> To do
Take the records below and set down exactly the lines from the one with "Click the Ombre de la montagne mission icon" to the one with "The height and", ends included; do not copy the pictures.

> Data

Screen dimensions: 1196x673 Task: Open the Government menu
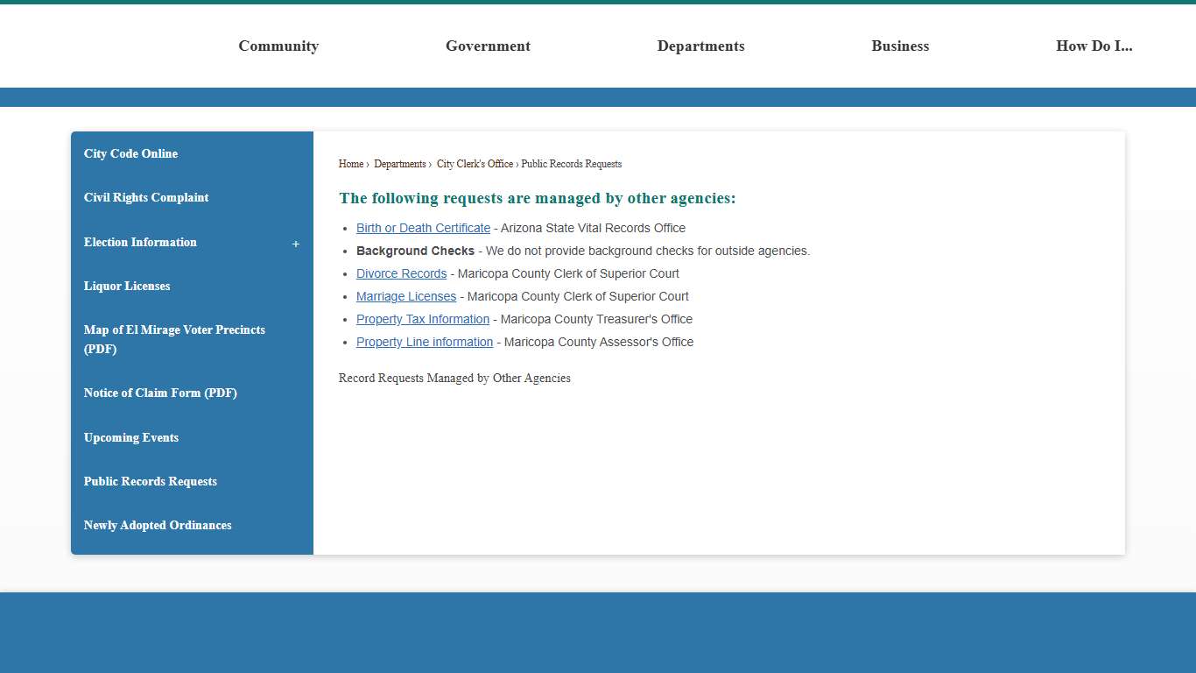(488, 46)
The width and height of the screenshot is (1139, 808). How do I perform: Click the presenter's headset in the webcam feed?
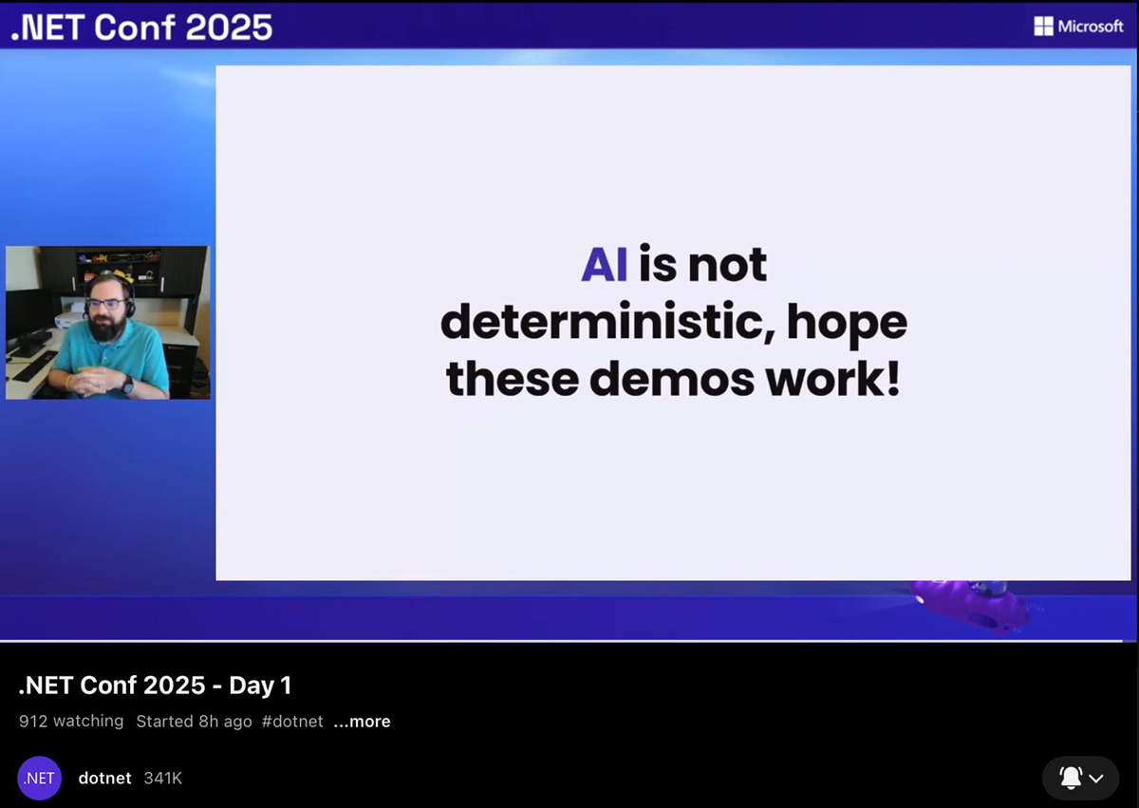(x=129, y=304)
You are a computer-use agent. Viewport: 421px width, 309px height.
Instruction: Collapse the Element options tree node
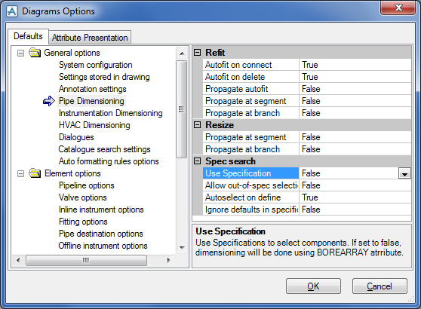[x=20, y=174]
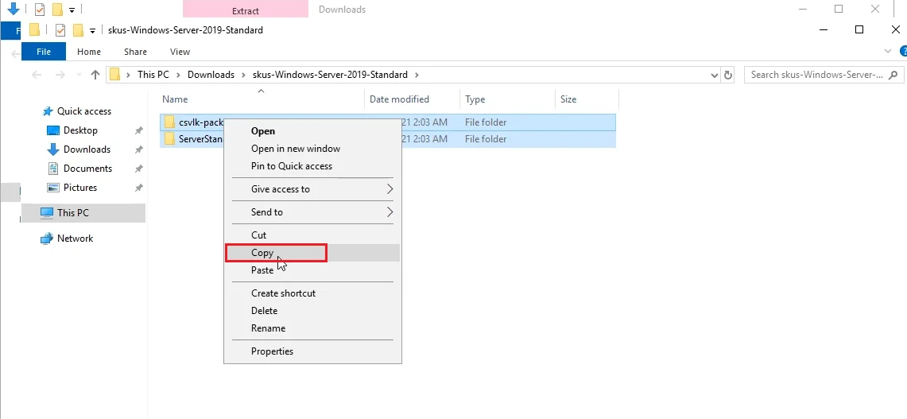Toggle the pin beside Pictures
Image resolution: width=907 pixels, height=419 pixels.
pos(138,188)
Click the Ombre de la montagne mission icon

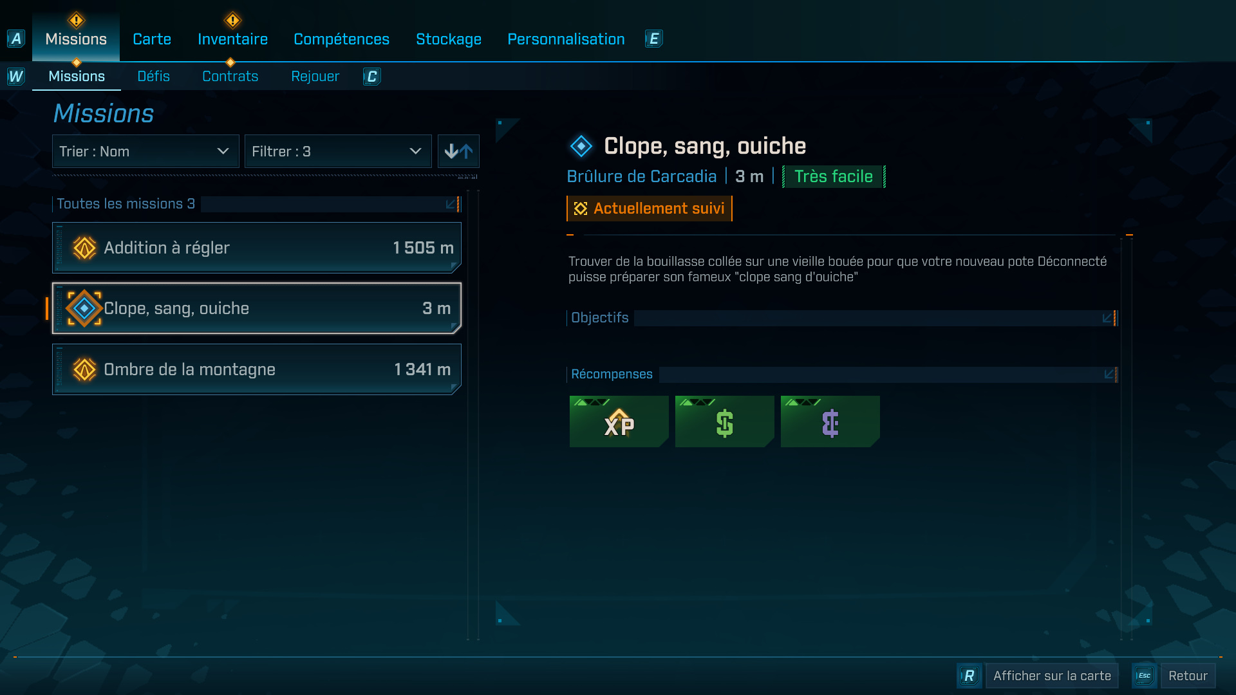click(x=84, y=369)
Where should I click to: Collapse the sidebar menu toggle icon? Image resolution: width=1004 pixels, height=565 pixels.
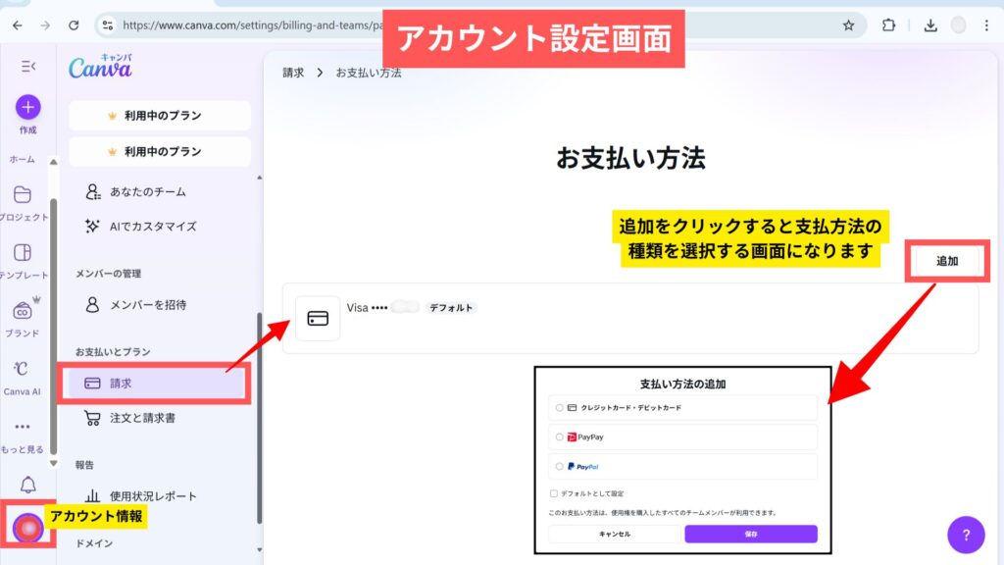(28, 66)
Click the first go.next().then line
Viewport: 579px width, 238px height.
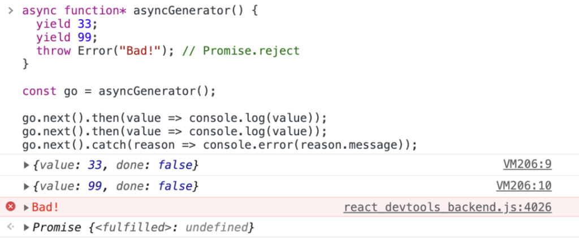175,118
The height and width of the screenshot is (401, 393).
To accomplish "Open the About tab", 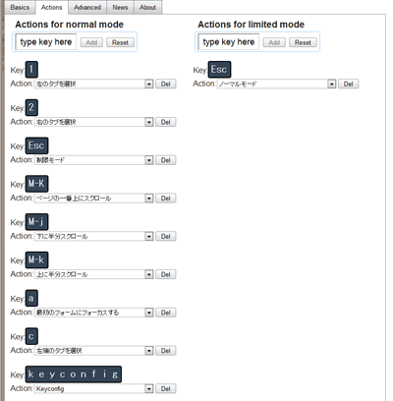I will 147,7.
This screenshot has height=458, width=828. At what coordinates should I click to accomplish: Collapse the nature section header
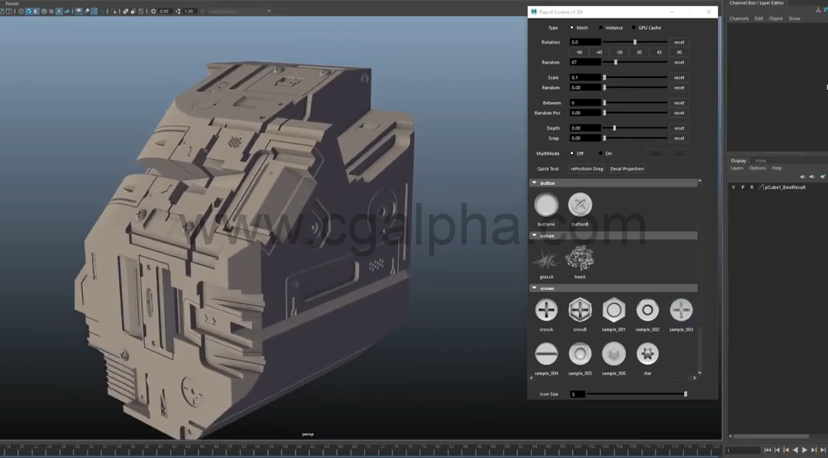point(534,235)
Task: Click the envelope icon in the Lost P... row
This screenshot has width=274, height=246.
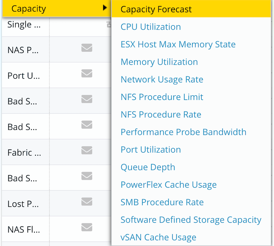Action: (87, 202)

> Result of the exercise
Click the Ombre de la montagne mission icon

click(x=84, y=369)
Where should I click to: Collapse the sidebar menu toggle icon? Image resolution: width=1004 pixels, height=565 pixels.
(28, 66)
Click the first go.next().then line
Viewport: 579px width, 238px height.
175,118
The height and width of the screenshot is (401, 393).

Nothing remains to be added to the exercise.